**EXERCISE INSTRUCTIONS**
Without omitting anything, copy the data exactly.

───── DATA FOR REVIEW

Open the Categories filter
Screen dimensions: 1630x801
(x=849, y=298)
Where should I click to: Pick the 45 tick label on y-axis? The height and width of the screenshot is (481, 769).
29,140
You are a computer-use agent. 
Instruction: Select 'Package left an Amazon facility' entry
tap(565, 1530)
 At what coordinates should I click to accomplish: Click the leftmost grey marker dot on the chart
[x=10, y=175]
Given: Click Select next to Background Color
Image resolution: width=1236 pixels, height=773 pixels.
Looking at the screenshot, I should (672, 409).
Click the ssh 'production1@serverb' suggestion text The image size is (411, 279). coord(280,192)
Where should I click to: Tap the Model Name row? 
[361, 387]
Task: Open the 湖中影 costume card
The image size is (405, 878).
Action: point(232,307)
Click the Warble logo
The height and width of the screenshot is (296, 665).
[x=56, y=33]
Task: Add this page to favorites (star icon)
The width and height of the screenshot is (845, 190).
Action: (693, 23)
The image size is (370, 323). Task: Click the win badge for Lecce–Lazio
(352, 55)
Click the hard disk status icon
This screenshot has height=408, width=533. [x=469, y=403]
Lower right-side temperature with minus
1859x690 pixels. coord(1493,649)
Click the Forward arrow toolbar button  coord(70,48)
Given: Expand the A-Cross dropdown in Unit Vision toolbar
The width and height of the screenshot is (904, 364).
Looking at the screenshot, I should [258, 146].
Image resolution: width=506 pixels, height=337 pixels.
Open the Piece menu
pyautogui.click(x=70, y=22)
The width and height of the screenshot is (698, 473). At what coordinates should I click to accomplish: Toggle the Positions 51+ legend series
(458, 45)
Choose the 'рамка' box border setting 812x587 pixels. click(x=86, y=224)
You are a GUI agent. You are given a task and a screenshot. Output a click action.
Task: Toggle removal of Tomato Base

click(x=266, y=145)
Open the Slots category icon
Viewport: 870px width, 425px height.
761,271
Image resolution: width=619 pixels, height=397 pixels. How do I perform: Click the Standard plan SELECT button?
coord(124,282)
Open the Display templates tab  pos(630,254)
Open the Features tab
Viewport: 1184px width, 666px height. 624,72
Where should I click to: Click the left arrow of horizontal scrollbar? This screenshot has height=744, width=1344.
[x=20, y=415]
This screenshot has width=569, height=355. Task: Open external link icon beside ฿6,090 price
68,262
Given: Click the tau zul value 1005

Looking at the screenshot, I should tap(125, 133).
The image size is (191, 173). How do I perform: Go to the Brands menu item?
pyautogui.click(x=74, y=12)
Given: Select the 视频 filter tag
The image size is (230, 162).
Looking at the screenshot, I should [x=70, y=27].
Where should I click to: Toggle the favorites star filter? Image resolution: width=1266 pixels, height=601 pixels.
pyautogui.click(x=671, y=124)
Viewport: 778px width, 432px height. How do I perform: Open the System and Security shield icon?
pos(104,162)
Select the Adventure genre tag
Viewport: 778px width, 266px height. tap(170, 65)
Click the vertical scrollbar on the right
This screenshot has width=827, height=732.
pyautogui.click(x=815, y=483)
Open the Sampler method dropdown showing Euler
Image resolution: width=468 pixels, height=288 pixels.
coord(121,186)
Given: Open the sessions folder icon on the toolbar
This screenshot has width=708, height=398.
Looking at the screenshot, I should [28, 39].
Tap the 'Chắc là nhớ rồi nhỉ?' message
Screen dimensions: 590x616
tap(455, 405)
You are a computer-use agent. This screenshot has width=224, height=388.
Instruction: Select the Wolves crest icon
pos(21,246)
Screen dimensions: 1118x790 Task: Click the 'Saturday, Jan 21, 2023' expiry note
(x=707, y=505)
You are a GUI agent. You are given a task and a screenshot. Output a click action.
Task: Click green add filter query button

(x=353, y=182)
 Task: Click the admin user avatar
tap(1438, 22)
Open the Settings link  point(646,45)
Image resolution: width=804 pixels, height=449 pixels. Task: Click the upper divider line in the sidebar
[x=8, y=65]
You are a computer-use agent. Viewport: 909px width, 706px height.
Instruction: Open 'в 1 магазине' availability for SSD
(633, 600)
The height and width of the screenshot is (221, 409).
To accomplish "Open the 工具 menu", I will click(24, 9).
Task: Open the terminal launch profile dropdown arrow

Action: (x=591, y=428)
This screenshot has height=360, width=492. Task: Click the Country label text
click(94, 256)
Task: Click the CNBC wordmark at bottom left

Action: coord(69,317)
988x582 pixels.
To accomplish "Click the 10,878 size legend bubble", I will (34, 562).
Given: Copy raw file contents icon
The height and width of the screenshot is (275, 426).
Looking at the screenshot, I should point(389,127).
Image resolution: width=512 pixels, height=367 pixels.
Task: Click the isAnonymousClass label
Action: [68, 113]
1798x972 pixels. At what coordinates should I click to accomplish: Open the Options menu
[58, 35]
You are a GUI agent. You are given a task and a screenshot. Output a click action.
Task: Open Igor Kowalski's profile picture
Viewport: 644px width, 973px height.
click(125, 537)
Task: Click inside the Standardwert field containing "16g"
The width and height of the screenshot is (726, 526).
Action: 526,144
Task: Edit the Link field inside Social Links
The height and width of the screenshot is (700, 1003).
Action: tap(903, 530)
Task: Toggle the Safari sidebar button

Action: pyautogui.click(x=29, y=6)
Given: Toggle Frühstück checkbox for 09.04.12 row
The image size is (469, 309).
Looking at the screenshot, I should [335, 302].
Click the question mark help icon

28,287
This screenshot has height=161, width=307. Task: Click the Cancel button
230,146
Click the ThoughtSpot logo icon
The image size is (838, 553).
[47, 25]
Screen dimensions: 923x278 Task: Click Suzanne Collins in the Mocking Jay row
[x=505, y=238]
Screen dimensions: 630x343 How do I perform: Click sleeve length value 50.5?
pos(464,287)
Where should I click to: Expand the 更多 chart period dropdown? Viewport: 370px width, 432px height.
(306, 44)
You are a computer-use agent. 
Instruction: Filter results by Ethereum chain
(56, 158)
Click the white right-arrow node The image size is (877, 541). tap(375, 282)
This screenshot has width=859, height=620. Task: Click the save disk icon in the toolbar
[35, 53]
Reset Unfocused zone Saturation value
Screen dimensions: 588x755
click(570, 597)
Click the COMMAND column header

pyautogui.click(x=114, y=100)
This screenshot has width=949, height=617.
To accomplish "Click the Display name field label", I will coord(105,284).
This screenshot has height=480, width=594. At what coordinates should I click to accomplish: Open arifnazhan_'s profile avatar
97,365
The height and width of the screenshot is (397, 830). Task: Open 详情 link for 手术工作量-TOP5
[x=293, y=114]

──────────

**EXERCISE SOLUTION**
Open the Categories filter
Screen dimensions: 1630x801
(x=849, y=298)
Where should I click to: Pick the 45 tick label on y-axis? The height and width of the screenshot is (481, 769).
29,140
You are a computer-use agent. 
Instruction: Select 'Package left an Amazon facility' entry
tap(565, 1530)
 At what coordinates should I click to accomplish: Click the leftmost grey marker dot on the chart
[x=10, y=175]
Given: Click Select next to Background Color
Image resolution: width=1236 pixels, height=773 pixels.
Looking at the screenshot, I should (672, 409).
Click the ssh 'production1@serverb' suggestion text The image size is (411, 279). coord(280,192)
Where should I click to: Tap the Model Name row? 
[361, 387]
Task: Open the 湖中影 costume card
The image size is (405, 878).
Action: point(232,307)
Click the Warble logo
The height and width of the screenshot is (296, 665).
[x=56, y=33]
Task: Add this page to favorites (star icon)
The width and height of the screenshot is (845, 190).
Action: (693, 23)
The image size is (370, 323). Task: Click the win badge for Lecce–Lazio
(352, 55)
Click the hard disk status icon
This screenshot has height=408, width=533. [x=469, y=403]
Lower right-side temperature with minus
1859x690 pixels. coord(1493,649)
Click the Forward arrow toolbar button  coord(70,48)
Given: Expand the A-Cross dropdown in Unit Vision toolbar
The width and height of the screenshot is (904, 364).
Looking at the screenshot, I should [258, 146].
Image resolution: width=506 pixels, height=337 pixels.
Open the Piece menu
pyautogui.click(x=70, y=22)
The width and height of the screenshot is (698, 473). At what coordinates should I click to accomplish: Toggle the Positions 51+ legend series
(458, 45)
Choose the 'рамка' box border setting 812x587 pixels. click(x=86, y=224)
You are a GUI agent. You are given a task and a screenshot. Output a click action.
Task: Toggle removal of Tomato Base

click(x=266, y=145)
Open the Slots category icon
Viewport: 870px width, 425px height.
761,271
Image resolution: width=619 pixels, height=397 pixels. How do I perform: Click the Standard plan SELECT button?
coord(124,282)
Open the Display templates tab  pos(630,254)
Open the Features tab
Viewport: 1184px width, 666px height. 624,72
Where should I click to: Click the left arrow of horizontal scrollbar? This screenshot has height=744, width=1344.
[x=20, y=415]
This screenshot has width=569, height=355. Task: Open external link icon beside ฿6,090 price
68,262
Given: Click the tau zul value 1005

Looking at the screenshot, I should tap(125, 133).
The image size is (191, 173). How do I perform: Go to the Brands menu item?
pyautogui.click(x=74, y=12)
Given: Select the 视频 filter tag
The image size is (230, 162).
Looking at the screenshot, I should [x=70, y=27].
Where should I click to: Toggle the favorites star filter? Image resolution: width=1266 pixels, height=601 pixels.
pyautogui.click(x=671, y=124)
Viewport: 778px width, 432px height. How do I perform: Open the System and Security shield icon?
pos(104,162)
Select the Adventure genre tag
Viewport: 778px width, 266px height. tap(170, 65)
Click the vertical scrollbar on the right
This screenshot has width=827, height=732.
pyautogui.click(x=815, y=483)
Open the Sampler method dropdown showing Euler
Image resolution: width=468 pixels, height=288 pixels.
coord(121,186)
Given: Open the sessions folder icon on the toolbar
This screenshot has width=708, height=398.
Looking at the screenshot, I should [28, 39].
Tap the 'Chắc là nhớ rồi nhỉ?' message
Screen dimensions: 590x616
tap(455, 405)
You are a computer-use agent. This screenshot has width=224, height=388.
Instruction: Select the Wolves crest icon
pos(21,246)
Screen dimensions: 1118x790 Task: Click the 'Saturday, Jan 21, 2023' expiry note
(x=707, y=505)
You are a GUI agent. You are given a task and a screenshot. Output a click action.
Task: Click green add filter query button

(x=353, y=182)
 Task: Click the admin user avatar
tap(1438, 22)
Open the Settings link  point(646,45)
Image resolution: width=804 pixels, height=449 pixels. Task: Click the upper divider line in the sidebar
[x=8, y=65]
You are a computer-use agent. Viewport: 909px width, 706px height.
Instruction: Open 'в 1 магазине' availability for SSD
(633, 600)
The height and width of the screenshot is (221, 409).
To accomplish "Open the 工具 menu", I will click(24, 9).
Task: Open the terminal launch profile dropdown arrow

Action: (x=591, y=428)
This screenshot has height=360, width=492. Task: Click the Country label text
click(94, 256)
Task: Click the CNBC wordmark at bottom left

Action: coord(69,317)
988x582 pixels.
To accomplish "Click the 10,878 size legend bubble", I will (34, 562).
Given: Copy raw file contents icon
The height and width of the screenshot is (275, 426).
Looking at the screenshot, I should point(389,127).
Image resolution: width=512 pixels, height=367 pixels.
Task: Click the isAnonymousClass label
Action: [68, 113]
1798x972 pixels. At what coordinates should I click to accomplish: Open the Options menu
[58, 35]
You are a GUI agent. You are given a task and a screenshot. Output a click action.
Task: Open Igor Kowalski's profile picture
Viewport: 644px width, 973px height.
click(125, 537)
Task: Click inside the Standardwert field containing "16g"
The width and height of the screenshot is (726, 526).
Action: 526,144
Task: Edit the Link field inside Social Links
The height and width of the screenshot is (700, 1003).
Action: tap(903, 530)
Task: Toggle the Safari sidebar button

Action: pyautogui.click(x=29, y=6)
Given: Toggle Frühstück checkbox for 09.04.12 row
The image size is (469, 309).
Looking at the screenshot, I should [335, 302].
Click the question mark help icon

28,287
This screenshot has height=161, width=307. Task: Click the Cancel button
230,146
Click the ThoughtSpot logo icon
The image size is (838, 553).
[47, 25]
Screen dimensions: 923x278 Task: Click Suzanne Collins in the Mocking Jay row
[x=505, y=238]
Screen dimensions: 630x343 How do I perform: Click sleeve length value 50.5?
pos(464,287)
Where should I click to: Expand the 更多 chart period dropdown? Viewport: 370px width, 432px height.
(306, 44)
You are a computer-use agent. 
Instruction: Filter results by Ethereum chain
(56, 158)
Click the white right-arrow node The image size is (877, 541). tap(375, 282)
This screenshot has width=859, height=620. Task: Click the save disk icon in the toolbar
[35, 53]
Reset Unfocused zone Saturation value
Screen dimensions: 588x755
click(570, 597)
Click the COMMAND column header

pyautogui.click(x=114, y=100)
This screenshot has width=949, height=617.
To accomplish "Click the Display name field label", I will coord(105,284).
This screenshot has height=480, width=594. At what coordinates should I click to accomplish: Open arifnazhan_'s profile avatar
97,365
The height and width of the screenshot is (397, 830). Task: Open 详情 link for 手术工作量-TOP5
[x=293, y=114]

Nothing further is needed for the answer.